Exercise objective: Count the lines in the entries below that include the word "computer". Give nothing but the number.

Data supplied:
== Segment start ==

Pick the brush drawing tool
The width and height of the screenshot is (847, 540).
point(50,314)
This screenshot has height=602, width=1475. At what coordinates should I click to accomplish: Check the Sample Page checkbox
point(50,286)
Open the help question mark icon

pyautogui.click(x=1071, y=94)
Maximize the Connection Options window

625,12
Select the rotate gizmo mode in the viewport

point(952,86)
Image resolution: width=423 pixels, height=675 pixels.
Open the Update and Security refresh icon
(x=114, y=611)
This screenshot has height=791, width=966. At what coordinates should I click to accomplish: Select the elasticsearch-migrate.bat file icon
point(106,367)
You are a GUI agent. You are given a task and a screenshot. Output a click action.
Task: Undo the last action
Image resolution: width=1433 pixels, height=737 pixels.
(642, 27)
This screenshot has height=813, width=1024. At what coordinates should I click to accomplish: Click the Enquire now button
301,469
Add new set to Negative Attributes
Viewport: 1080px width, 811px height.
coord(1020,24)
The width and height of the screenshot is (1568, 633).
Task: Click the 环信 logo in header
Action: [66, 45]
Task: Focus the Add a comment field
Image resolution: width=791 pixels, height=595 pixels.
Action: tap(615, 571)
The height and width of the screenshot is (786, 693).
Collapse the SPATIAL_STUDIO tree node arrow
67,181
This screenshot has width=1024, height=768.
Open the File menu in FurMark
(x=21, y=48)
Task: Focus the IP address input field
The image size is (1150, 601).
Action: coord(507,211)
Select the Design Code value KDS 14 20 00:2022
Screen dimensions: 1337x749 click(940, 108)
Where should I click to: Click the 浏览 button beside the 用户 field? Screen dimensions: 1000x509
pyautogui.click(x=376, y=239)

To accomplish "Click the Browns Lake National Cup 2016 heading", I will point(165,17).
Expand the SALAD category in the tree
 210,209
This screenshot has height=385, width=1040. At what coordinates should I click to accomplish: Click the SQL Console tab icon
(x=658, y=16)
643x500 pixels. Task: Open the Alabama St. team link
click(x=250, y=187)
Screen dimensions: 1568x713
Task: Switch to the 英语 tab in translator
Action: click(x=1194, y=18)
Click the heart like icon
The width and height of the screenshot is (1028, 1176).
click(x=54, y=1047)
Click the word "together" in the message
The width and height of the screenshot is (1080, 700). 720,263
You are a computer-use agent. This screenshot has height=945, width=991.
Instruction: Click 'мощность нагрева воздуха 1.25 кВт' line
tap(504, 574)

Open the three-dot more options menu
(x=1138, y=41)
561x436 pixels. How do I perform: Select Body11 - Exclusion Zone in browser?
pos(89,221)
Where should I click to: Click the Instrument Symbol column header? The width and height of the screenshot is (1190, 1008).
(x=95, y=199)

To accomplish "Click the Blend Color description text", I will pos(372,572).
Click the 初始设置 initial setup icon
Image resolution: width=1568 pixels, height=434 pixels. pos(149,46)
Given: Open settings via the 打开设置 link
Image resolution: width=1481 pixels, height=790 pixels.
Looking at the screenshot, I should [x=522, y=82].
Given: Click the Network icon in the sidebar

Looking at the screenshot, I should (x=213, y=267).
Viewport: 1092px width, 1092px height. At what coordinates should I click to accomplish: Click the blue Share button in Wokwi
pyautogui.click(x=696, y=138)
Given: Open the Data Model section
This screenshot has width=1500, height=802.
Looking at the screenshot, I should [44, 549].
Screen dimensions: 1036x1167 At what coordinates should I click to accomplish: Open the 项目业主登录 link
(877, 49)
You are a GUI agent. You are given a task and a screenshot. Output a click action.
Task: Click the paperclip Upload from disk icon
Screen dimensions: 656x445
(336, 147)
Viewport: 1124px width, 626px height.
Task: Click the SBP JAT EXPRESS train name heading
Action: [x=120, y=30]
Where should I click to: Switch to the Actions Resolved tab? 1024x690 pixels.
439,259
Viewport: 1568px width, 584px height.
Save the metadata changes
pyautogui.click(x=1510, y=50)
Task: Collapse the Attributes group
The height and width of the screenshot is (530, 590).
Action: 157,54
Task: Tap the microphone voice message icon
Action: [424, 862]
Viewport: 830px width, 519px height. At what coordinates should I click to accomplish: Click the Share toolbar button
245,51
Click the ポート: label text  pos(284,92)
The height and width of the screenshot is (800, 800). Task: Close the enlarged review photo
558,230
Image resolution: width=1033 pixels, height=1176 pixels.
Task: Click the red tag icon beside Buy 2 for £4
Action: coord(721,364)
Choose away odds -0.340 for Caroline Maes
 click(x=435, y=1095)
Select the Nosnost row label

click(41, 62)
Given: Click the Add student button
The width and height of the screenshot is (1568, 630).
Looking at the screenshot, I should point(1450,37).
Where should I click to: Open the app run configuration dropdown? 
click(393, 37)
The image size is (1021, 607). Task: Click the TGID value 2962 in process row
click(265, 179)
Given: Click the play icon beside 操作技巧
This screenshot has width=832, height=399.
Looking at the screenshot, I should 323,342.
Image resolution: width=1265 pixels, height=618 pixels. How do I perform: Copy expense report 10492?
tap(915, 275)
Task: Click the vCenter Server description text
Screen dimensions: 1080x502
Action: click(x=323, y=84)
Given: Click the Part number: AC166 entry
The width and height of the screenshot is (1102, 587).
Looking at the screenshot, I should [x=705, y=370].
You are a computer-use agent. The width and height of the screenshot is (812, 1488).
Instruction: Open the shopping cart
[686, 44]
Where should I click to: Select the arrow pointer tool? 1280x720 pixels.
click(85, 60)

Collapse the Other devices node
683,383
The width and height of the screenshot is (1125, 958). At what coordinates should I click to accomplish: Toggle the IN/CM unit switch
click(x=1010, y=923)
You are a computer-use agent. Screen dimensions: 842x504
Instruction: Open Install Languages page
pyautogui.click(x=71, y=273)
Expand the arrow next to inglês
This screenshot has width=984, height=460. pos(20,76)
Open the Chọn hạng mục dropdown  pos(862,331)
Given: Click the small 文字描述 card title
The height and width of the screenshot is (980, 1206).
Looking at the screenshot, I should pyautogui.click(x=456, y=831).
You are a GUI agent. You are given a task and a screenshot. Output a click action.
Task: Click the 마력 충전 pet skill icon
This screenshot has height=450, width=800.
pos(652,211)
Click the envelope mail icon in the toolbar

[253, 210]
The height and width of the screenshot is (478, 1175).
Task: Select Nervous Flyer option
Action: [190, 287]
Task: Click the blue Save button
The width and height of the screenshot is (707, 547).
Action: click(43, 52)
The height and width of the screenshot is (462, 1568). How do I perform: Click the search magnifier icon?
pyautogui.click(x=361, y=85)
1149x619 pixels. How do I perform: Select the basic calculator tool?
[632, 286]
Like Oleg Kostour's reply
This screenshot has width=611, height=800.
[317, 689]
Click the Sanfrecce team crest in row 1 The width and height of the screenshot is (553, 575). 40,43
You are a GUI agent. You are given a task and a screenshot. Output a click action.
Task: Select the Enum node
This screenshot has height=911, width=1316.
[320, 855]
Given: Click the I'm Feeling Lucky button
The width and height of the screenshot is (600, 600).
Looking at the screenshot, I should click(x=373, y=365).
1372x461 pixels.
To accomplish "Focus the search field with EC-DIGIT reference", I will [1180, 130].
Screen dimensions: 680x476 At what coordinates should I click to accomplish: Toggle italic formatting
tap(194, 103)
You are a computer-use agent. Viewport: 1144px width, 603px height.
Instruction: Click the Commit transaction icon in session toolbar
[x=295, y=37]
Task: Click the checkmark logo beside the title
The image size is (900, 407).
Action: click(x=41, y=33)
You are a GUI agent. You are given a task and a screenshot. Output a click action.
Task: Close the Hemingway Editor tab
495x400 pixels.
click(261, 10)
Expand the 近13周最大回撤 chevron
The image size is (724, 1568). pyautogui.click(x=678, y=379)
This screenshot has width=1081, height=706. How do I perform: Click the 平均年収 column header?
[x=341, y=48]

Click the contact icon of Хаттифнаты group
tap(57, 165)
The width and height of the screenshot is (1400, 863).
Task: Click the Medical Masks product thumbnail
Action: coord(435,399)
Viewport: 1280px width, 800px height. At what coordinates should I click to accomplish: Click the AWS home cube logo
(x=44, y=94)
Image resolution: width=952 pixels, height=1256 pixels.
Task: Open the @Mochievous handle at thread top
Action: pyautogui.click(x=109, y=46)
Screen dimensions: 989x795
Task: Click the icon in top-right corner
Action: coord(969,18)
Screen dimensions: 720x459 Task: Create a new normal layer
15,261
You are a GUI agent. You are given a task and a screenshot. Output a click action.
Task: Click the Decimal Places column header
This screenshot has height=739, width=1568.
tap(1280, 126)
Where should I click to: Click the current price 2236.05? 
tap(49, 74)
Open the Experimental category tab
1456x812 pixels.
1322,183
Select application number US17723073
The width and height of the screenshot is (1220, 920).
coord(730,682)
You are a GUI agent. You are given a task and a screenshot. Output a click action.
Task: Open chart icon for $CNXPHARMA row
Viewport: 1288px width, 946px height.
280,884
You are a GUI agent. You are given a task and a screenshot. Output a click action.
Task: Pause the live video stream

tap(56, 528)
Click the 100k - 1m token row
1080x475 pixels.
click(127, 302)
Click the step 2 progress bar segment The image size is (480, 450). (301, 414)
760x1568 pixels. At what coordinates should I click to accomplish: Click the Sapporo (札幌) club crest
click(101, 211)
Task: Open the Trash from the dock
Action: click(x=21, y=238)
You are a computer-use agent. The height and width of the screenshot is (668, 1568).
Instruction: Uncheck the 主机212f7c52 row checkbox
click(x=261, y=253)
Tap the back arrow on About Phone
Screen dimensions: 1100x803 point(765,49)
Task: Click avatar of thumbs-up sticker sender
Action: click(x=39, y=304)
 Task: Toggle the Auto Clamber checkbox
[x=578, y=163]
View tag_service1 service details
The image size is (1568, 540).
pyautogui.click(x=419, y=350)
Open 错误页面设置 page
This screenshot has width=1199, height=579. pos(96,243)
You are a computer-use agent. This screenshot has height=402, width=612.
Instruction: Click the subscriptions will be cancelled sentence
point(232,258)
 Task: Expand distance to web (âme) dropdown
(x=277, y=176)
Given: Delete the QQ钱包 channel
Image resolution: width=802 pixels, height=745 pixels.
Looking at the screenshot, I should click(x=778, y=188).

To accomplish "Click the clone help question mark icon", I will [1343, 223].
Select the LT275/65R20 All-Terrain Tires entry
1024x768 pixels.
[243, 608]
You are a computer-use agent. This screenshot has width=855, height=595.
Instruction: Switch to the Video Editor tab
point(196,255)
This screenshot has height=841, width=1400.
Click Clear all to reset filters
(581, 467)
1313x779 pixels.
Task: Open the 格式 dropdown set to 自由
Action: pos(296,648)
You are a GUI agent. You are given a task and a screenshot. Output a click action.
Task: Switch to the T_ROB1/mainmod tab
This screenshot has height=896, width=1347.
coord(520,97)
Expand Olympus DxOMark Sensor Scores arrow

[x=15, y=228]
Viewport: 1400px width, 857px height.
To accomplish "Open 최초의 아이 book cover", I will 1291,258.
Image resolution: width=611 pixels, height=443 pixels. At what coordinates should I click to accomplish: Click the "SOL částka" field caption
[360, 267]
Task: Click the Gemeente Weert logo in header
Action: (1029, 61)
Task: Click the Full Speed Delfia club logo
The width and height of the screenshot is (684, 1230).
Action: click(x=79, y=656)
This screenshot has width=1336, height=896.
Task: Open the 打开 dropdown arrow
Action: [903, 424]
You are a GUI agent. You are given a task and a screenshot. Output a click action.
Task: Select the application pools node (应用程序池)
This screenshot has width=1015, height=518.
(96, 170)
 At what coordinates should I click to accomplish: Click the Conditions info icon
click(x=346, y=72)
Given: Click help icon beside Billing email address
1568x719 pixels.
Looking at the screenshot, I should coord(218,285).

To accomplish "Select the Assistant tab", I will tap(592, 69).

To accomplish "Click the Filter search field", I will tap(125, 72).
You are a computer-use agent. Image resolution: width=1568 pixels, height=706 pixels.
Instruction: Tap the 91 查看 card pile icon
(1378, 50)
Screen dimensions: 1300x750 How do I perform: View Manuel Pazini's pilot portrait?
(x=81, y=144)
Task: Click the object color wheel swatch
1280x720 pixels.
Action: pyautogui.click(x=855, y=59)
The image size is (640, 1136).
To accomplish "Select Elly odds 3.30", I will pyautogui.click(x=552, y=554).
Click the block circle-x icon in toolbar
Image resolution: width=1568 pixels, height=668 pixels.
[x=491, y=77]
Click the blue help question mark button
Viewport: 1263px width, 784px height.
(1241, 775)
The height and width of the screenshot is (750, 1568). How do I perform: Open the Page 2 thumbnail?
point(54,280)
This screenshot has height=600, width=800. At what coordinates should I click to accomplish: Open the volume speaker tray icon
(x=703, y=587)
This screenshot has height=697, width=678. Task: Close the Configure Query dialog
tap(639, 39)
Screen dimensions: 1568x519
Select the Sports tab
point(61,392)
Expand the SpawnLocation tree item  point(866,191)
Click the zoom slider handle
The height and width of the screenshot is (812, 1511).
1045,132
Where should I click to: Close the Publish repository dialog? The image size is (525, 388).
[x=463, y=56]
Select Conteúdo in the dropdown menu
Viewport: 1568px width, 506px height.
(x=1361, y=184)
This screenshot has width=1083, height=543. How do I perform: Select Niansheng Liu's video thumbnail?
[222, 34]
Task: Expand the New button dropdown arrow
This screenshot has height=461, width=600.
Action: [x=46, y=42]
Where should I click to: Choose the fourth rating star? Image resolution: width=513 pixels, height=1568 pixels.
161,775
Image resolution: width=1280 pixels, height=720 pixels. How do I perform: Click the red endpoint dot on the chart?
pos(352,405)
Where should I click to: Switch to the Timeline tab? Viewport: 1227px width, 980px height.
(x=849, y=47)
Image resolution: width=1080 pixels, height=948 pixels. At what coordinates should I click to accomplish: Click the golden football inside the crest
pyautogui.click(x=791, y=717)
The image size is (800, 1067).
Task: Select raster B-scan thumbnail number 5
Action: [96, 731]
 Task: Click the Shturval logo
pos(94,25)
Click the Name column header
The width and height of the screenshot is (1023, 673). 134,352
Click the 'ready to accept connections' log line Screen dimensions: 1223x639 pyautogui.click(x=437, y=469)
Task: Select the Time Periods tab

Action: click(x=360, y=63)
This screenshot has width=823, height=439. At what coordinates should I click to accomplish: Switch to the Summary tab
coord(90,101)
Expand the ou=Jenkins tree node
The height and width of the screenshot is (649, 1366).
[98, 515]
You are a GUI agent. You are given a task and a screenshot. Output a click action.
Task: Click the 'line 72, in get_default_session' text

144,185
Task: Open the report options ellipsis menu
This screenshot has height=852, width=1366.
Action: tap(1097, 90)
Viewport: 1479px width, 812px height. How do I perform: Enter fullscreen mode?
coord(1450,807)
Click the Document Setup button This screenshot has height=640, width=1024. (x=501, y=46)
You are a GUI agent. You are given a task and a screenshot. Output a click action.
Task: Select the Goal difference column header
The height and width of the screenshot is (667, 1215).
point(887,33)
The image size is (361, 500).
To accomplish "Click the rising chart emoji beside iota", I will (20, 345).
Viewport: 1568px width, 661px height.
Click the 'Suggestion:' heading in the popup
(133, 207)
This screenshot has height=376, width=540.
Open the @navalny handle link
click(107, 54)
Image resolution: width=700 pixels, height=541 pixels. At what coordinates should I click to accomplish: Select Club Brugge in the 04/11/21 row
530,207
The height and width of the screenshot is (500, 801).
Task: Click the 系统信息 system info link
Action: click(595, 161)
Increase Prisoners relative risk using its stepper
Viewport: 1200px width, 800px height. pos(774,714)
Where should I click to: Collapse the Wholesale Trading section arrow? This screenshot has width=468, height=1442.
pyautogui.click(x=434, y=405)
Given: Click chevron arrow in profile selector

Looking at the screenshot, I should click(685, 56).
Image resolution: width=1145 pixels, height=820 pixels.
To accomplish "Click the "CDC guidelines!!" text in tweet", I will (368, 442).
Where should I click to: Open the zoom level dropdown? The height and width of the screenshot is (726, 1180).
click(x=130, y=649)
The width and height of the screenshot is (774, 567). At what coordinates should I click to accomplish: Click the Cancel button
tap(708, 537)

== Segment end ==

Completed exercise: 8